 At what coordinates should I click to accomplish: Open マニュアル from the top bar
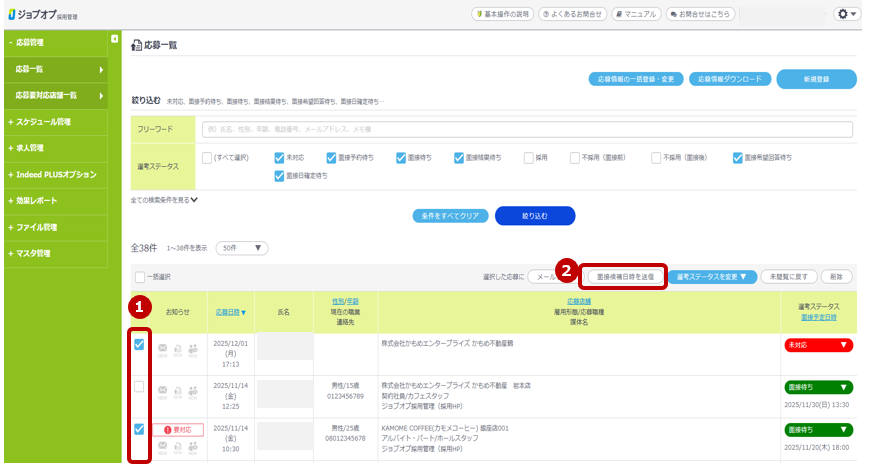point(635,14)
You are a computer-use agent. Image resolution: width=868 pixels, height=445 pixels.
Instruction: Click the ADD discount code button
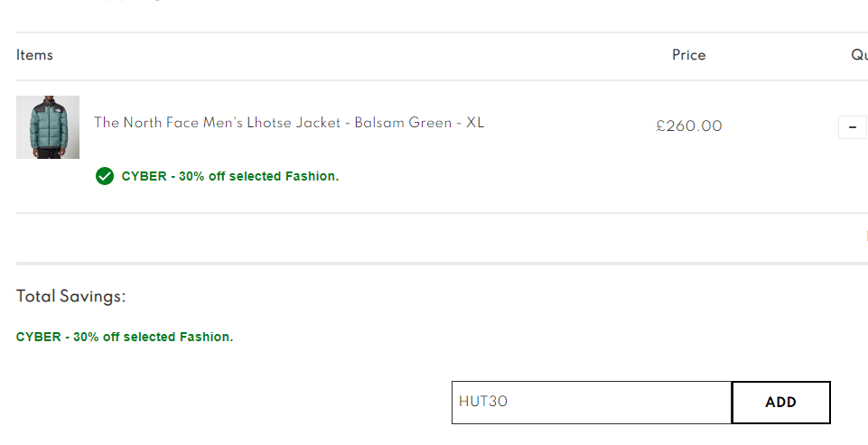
##############################
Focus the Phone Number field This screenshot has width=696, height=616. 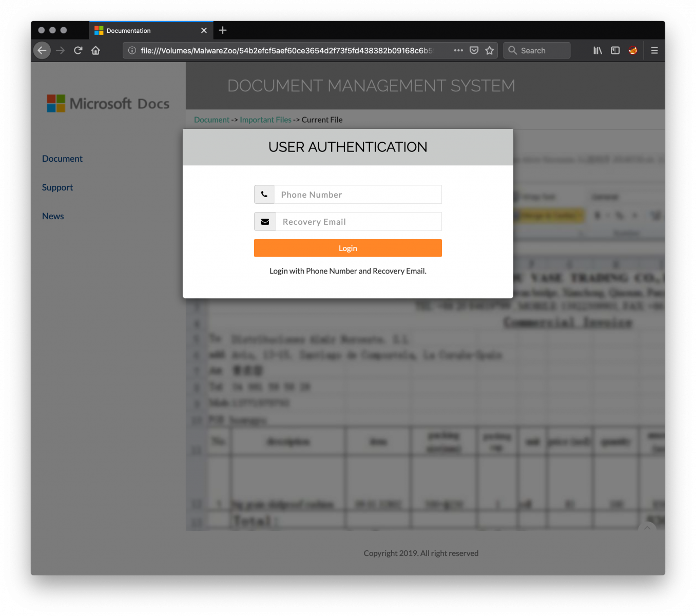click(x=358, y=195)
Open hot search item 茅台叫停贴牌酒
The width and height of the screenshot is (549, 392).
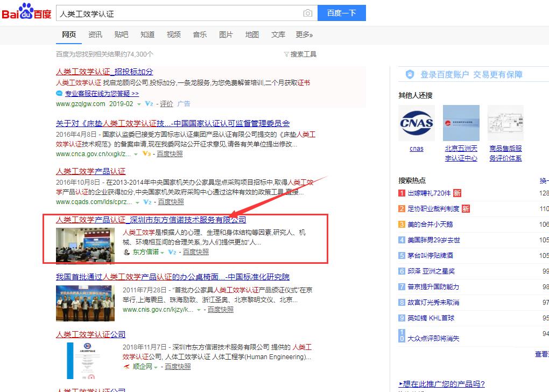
##############################
Using only the listing above, restate exactly the lines from the line containing "Open hot search item 茅台叫停贴牌酒" through the line containing "The width and", both included.

__TASK SOLUTION__.
Open hot search item 茅台叫停贴牌酒
The width and height of the screenshot is (549, 392).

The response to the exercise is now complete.